Reproduce everything from the beginning of the material down to and including the line that contains "Action: tap(322, 365)", word for word. Leave out the pictures.

Item coordinate data
--- --- ---

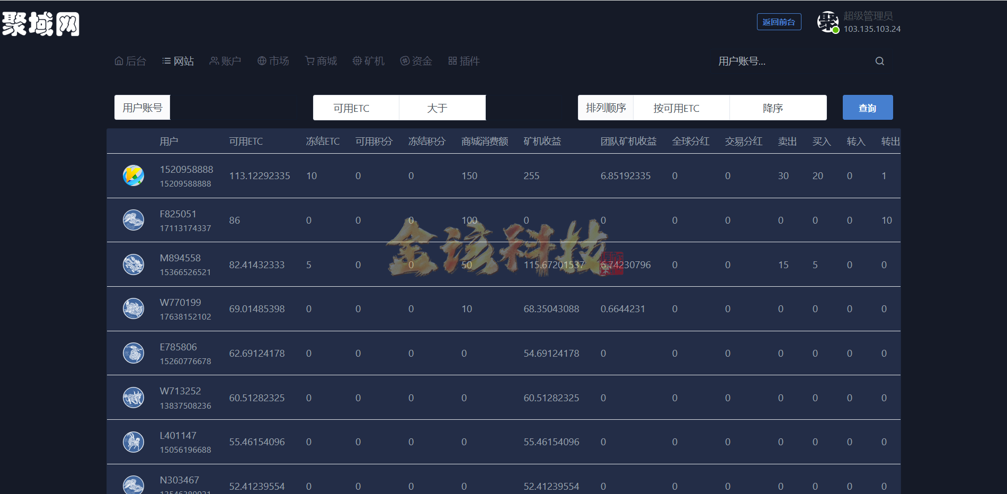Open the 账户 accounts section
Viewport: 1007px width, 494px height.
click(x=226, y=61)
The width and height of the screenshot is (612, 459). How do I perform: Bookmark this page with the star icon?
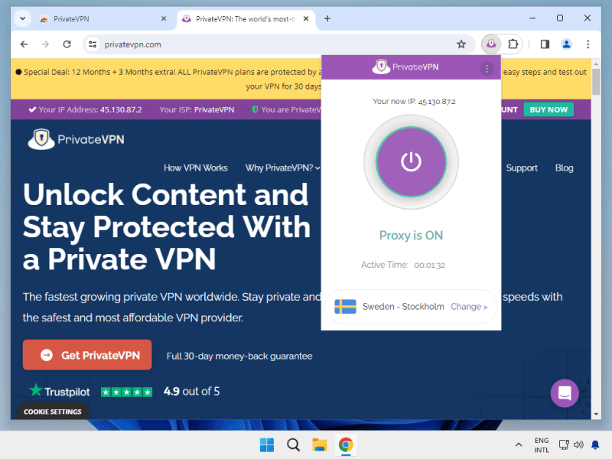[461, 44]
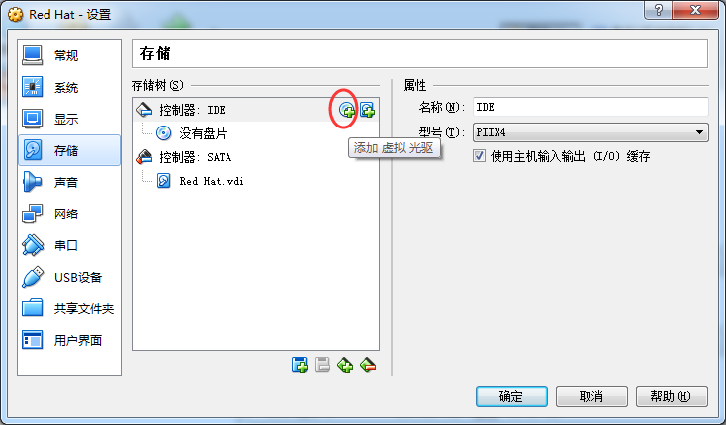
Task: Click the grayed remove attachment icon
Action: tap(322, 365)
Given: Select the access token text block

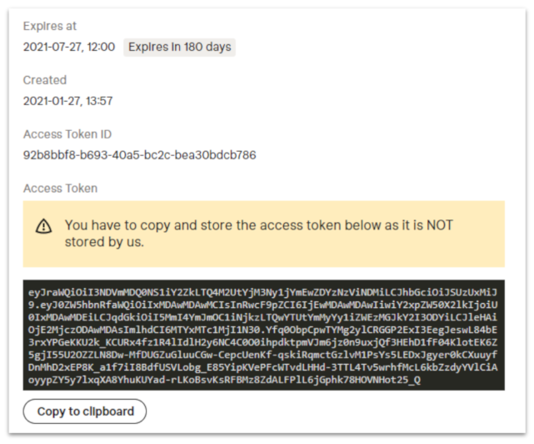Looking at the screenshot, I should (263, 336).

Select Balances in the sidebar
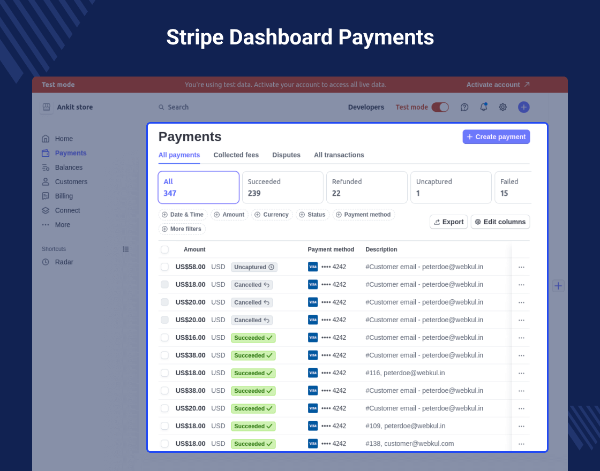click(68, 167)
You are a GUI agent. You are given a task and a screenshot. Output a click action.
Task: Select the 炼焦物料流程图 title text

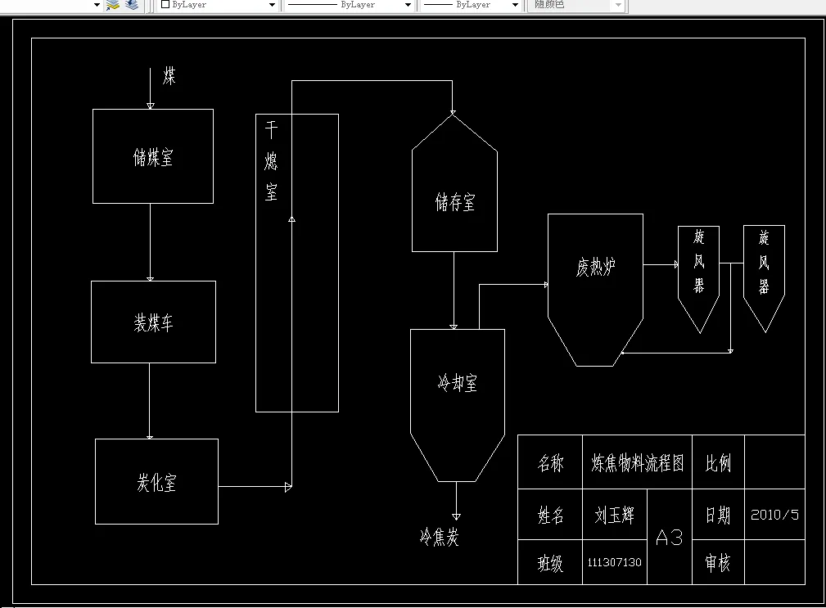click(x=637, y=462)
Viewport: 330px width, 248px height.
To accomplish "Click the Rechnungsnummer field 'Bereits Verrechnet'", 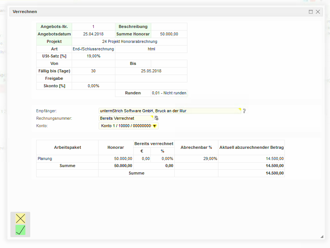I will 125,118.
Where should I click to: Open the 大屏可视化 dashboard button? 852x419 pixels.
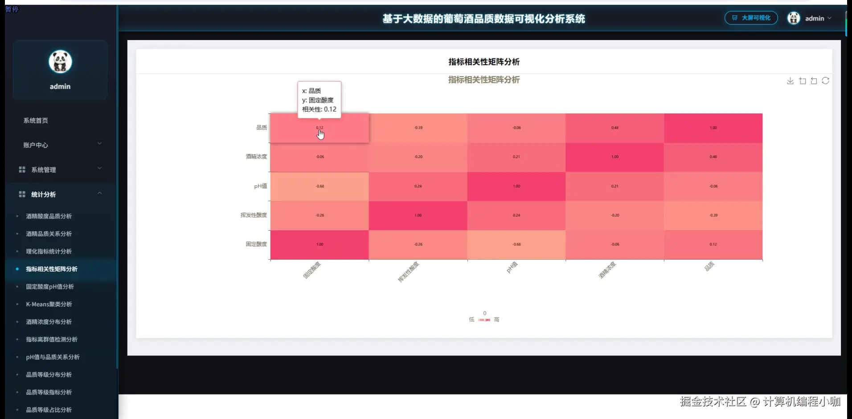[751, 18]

--- --- ---

## [Reply to the task]
Open the 账户 accounts section
Viewport: 1007px width, 494px height.
click(x=226, y=61)
The width and height of the screenshot is (612, 459). How do I perform: Bookmark this page with the star icon?
[461, 44]
Task: Click the grayed remove attachment icon
Action: tap(322, 365)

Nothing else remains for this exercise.